[Start of Exercise materials]

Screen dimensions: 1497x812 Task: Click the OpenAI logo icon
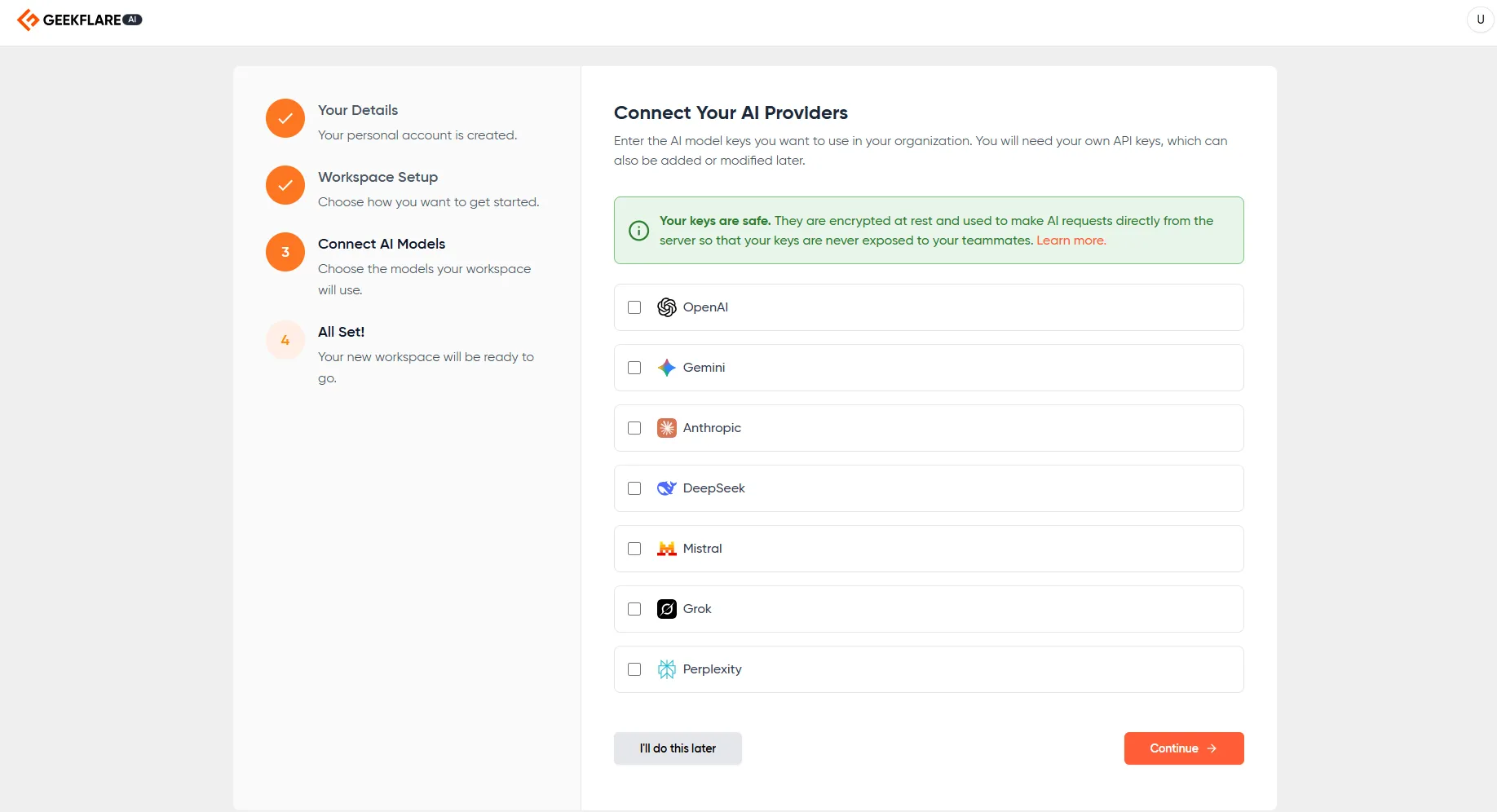[666, 307]
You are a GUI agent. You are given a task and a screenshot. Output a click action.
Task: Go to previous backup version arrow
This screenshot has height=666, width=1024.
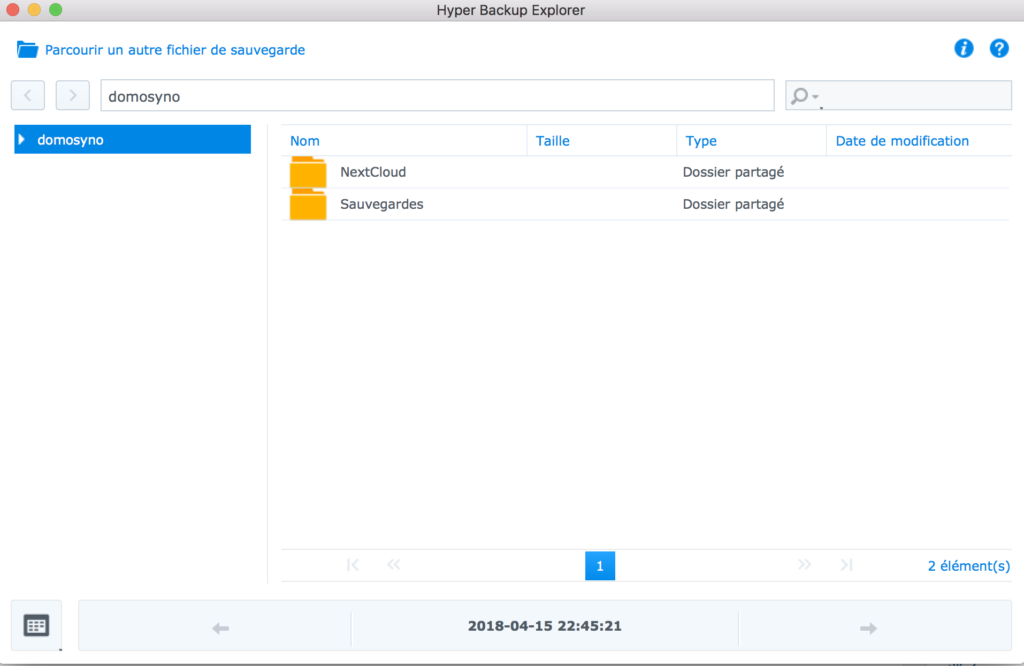pos(221,627)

[End of Exercise materials]

_What you should do:_ Can you rewrite the entries with "screenshot" switched to "screen capture" everywhere it appears, changing nothing else and leaving out the pictures?

_Task answer:_
Screen dimensions: 1497x812 Task: Click the OpenAI logo icon
[666, 307]
You are a GUI agent. You are given a task and a screen capture. Output a click action.
Task: Go to previous backup version arrow
This screen capture has height=666, width=1024.
pos(221,627)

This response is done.